First, import the modules...

In [3]:
import torch # torch will allow us to create tensors.
import torch.nn as nn # torch.nn allows us to create a neural network.
import torch.nn.functional as F # nn.functional give us access to the activation and loss functions.
# from torch.optim import SGD # optim contains many optimizers. Here, we're using SGD, stochastic gradient descent.
from torch.optim import Adam # optim contains many optimizers. Here, we're using Adam

import lightning as L # lightning has tons of cool tools that make neural networks easier
from torch.utils.data import TensorDataset, DataLoader # these are needed for the training data

from torchmetrics import Accuracy

import matplotlib.pyplot as plt ## matplotlib allows us to draw graphs.
import seaborn as sns ## seaborn makes it easier to draw nice-looking graphs.

## Set the seed so that, hopefully, everyone will get the same results as me.
from pytorch_lightning.utilities.seed import seed_everything


In [None]:
torch.normal(mean=torch.tensor(0.0), std=torch.tensor(1.0))

In [None]:
class BasicLightningTrain(L.LightningModule):

    def __init__(self): # __init__() is the class constructor function, and we use it to initialize the weights and biases.
        
        super().__init__() # initialize an instance of the parent class, LightningModule.

        seed_everything(seed=42)
        # self.train_acc = Accuracy()
        
#         self.wf1 = nn.Parameter(torch.tensor(-3.2), requires_grad=True)
#         self.wf2 = nn.Parameter(torch.tensor(1.7), requires_grad=True)
#         self.bf1 = nn.Parameter(torch.tensor(-0.85), requires_grad=True)

#         self.wr1 = nn.Parameter(torch.tensor(1.3), requires_grad=True)
#         self.wr2 = nn.Parameter(torch.tensor(2.1), requires_grad=True)
#         self.br1 = nn.Parameter(torch.tensor(1.5), requires_grad=True)

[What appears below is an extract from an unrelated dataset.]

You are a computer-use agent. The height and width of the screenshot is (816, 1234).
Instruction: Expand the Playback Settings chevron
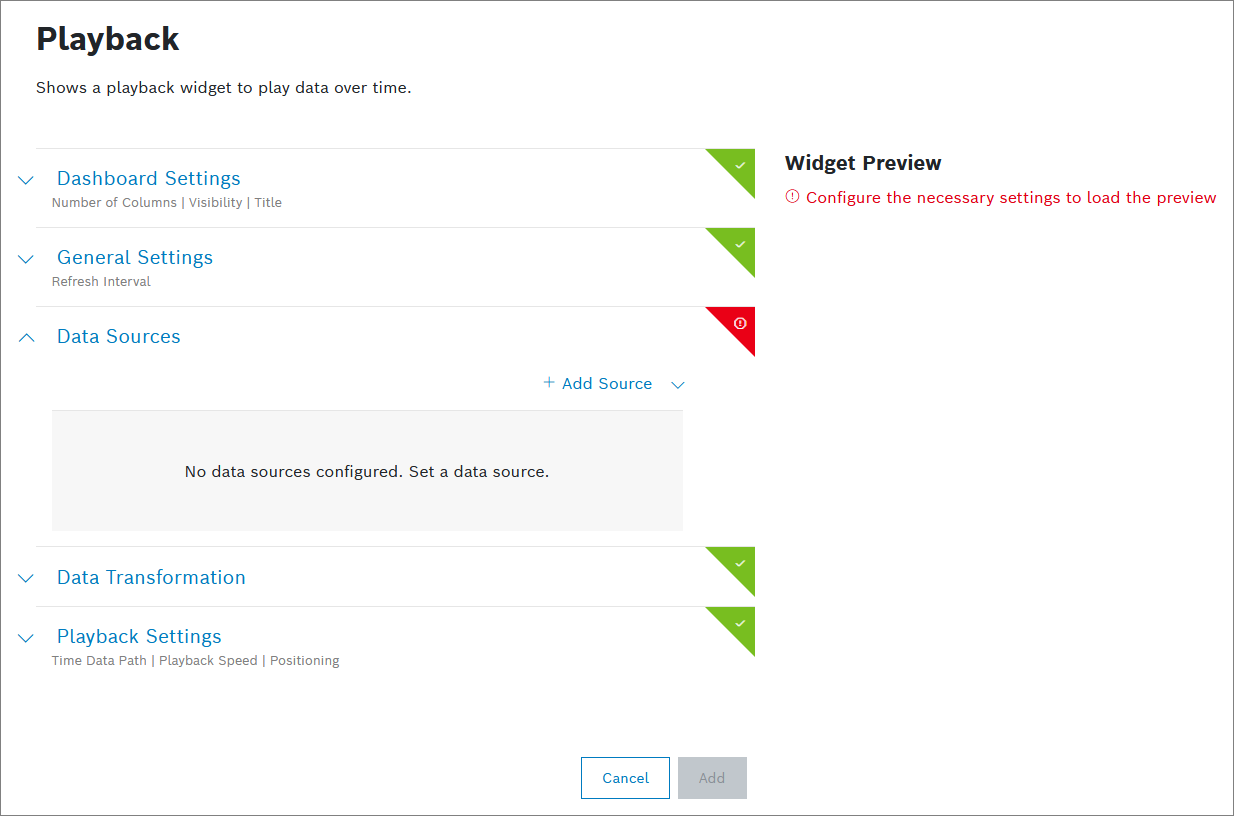pyautogui.click(x=26, y=638)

#         self.wp1 = nn.Parameter(torch.tensor(-0.2), requires_grad=True)
#         self.wp2 = nn.Parameter(torch.tensor(-0.3), requires_grad=True)
#         self.bp1 = nn.Parameter(torch.tensor(-0.05), requires_grad=True)
        
#         self.wo1 = nn.Parameter(torch.tensor(0.4), requires_grad=True)
#         self.wo2 = nn.Parameter(torch.tensor(1.24), requires_grad=True)
#         self.bo1 = nn.Parameter(torch.tensor(0.31), requires_grad=True)
        mean = torch.tensor(0.0)
        std = torch.tensor(1.0)        
        
        self.wf1 = nn.Parameter(torch.normal(mean=mean, std=std), requires_grad=True)
        self.wf2 = nn.Parameter(torch.normal(mean=mean, std=std), requires_grad=True)
        self.bf1 = nn.Parameter(torch.tensor(0.), requires_grad=True)

        self.wr1 = nn.Parameter(torch.normal(mean=mean, std=std), requires_grad=True)
        self.wr2 = nn.Parameter(torch.normal(mean=mean, std=std), requires_grad=True)
        self.br1 = nn.Parameter(torch.tensor(0.), requires_grad=True)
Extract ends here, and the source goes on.